List of tasks
a) Reproduce the Adèle Blanc-Sec passage between "The Fantagraphics titles" and "hardcover, TBP 2014)", inclusive.
b) In the Adèle Blanc-Sec passage, who translated the first five stories into English?
c) Decide whether each statement agrees with the Adèle Blanc-Sec passage, answering yes or no and quoting the deciding words: (i) The film adaptation was released in France on 14 April 2010. (ii) Tardi gave Adèle a role in World War I. (iii) The 2026 Fantagraphics reissue opens with the first four albums in one volume.

Provided passage
One interesting feature is the hiatus which separates Adèle's first exploits, taking place in 1910s Paris, from later ones, instead set in the interwar milieu. The separation is explained with her having been cryogenically hibernated following a grave injury. The expedient was deemed necessary by Tardi to avoid her entanglement in World War I. In an interview he declared: "Her feisty nature made it impossible to provide her with a place in the war. She would not have been allowed to fight, and could no more have settled for being a nurse, than she could have remained home rolling bandages."

==Albums==
As of November 2022, all ten of the projected ten albums have been published in French and two different English translations have been published, the first covering only the first five and the latter currently ongoing, with the aim of releasing all ten in omnibus editions of two albums each.

| # | French title | Serialised | Album published | Dark Horse/NBM title | Fantagraphics title |
| 01 | "Adèle et la bête" | 1976 in Sud-Ouest | 1976 | "Adèle and the Beast" | "Pterror Over Paris" and "The Eiffel Tower Demon" |
| 02 | "Le Démon de la tour Eiffel" | Not serialised | 1976 | "The Demon of the Eiffel Tower" |
| 03 | "Le Savant fou" | Not serialised | April 1977 | "The Mad Scientist" and "Mummies on Parade" | "The Mad Scientist" and "Mummies on Parade" |
| 04 | "Momies en folie" | April–June 1978 in BD #28–39 | September 1978 |
| 05 | "Le Secret de la salamandre" | June–October 1980 in (À suivre) #29–33 | April 1981 | "The Secret of the Salamander" | "The Secret of the Salamander" and "The Two-headed Dwarf" |
| 06 | "Le Noyé à deux têtes" | May–October 1984 in (À suivre) #76–81 | September 1985 |  |
| 07 | "Tous des monstres !" | August–October 1994 in (À suivre) #199–201 | October 1994 |  | TBA |
| 08 | "Le Mystère des profondeurs" | Not serialised | October 1998 |  |
| 09 | "Le Labyrinthe infernal" | June–August 2007 in Télérama #2998–3006 | October 2007 |  | TBA |
| 10 | "Le Bébé des Buttes-Chaumont" | TBA | October 2022 |  |

===Translations===

The first five stories were translated by Randy and Jean-Marc Lofficier. They were published, as The Most Extraordinary Adventures of Adèle Blanc-Sec, first by Dark Horse Comics in their Cheval Noir title and then released in book form by NBM Publishing (1990–92).
1. Adèle and the Beast (June 1990, ISBN 0-918348-85-4)
2. The Demon of the Eiffel Tower (1990, ISBN 1-56163-001-2)
3. The Mad Scientist and Mummies on Parade (1996, ISBN 1-56163-156-6)
4. The Secret of the Salamander (1992)
Fantagraphics Books have signed a deal with Tardi to translate and release his work and series editor and translator Kim Thompson stated, before his demise, that the Adèle Blanc-Sec books will be translated but it is not his highest priority:

The Fantagraphics titles are:
1. Pterror Over Paris and The Eiffel Tower Demon (96 pp., hardcover, 2010, ISBN 1-60699-382-8)
2. The Mad Scientist and Mummies on Parade (96 pp., hardcover, 2011, ISBN 1-60699-493-X)
3. The Secret of the Salamander and The Two-headed Dwarf (96 pp., hardcover, TBP 2014)

In 2026, Fantagraphics began reissuing the series in larger hardcover format, beginning with the first four albums in one volume:

1. The Extraordinary Adventures of Adèle Blanc-Sec Vol. 1 (196 pp., hardcover, July 2026, ISBN 979-8875002380)

==Adaptations into other media==
A live action feature film adapted and directed by Luc Besson, The Extraordinary Adventures of Adèle Blanc-Sec was released in France on 14 April 2010 and latterly in numerous other markets, including the United Kingdom.

Information shown
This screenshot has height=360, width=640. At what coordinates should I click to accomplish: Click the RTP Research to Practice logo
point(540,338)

---

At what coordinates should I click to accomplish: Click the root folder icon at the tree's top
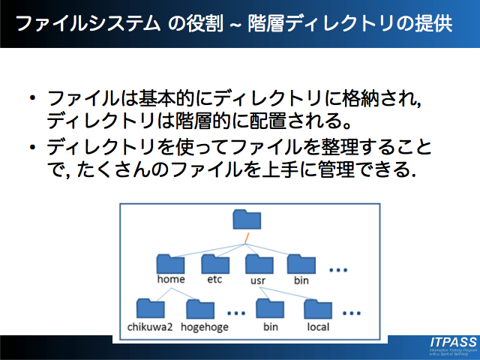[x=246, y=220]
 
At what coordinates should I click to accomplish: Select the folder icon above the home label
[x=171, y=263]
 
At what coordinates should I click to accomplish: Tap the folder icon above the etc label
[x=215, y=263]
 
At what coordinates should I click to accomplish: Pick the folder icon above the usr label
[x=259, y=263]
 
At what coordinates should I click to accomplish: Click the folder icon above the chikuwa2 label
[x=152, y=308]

Outputs by task
a)
The Fantagraphics titles are:
1. Pterror Over Paris and The Eiffel Tower Demon (96 pp., hardcover, 2010, ISBN 1-60699-382-8)
2. The Mad Scientist and Mummies on Parade (96 pp., hardcover, 2011, ISBN 1-60699-493-X)
3. The Secret of the Salamander and The Two-headed Dwarf (96 pp., hardcover, TBP 2014)

b) Randy and Jean-Marc Lofficier.

c)
(i) Yes: "was released in France on 14 April 2010"
(ii) No: "The expedient was deemed necessary by Tardi to avoid her entanglement in World War I."
(iii) Yes: "beginning with the first four albums in one volume"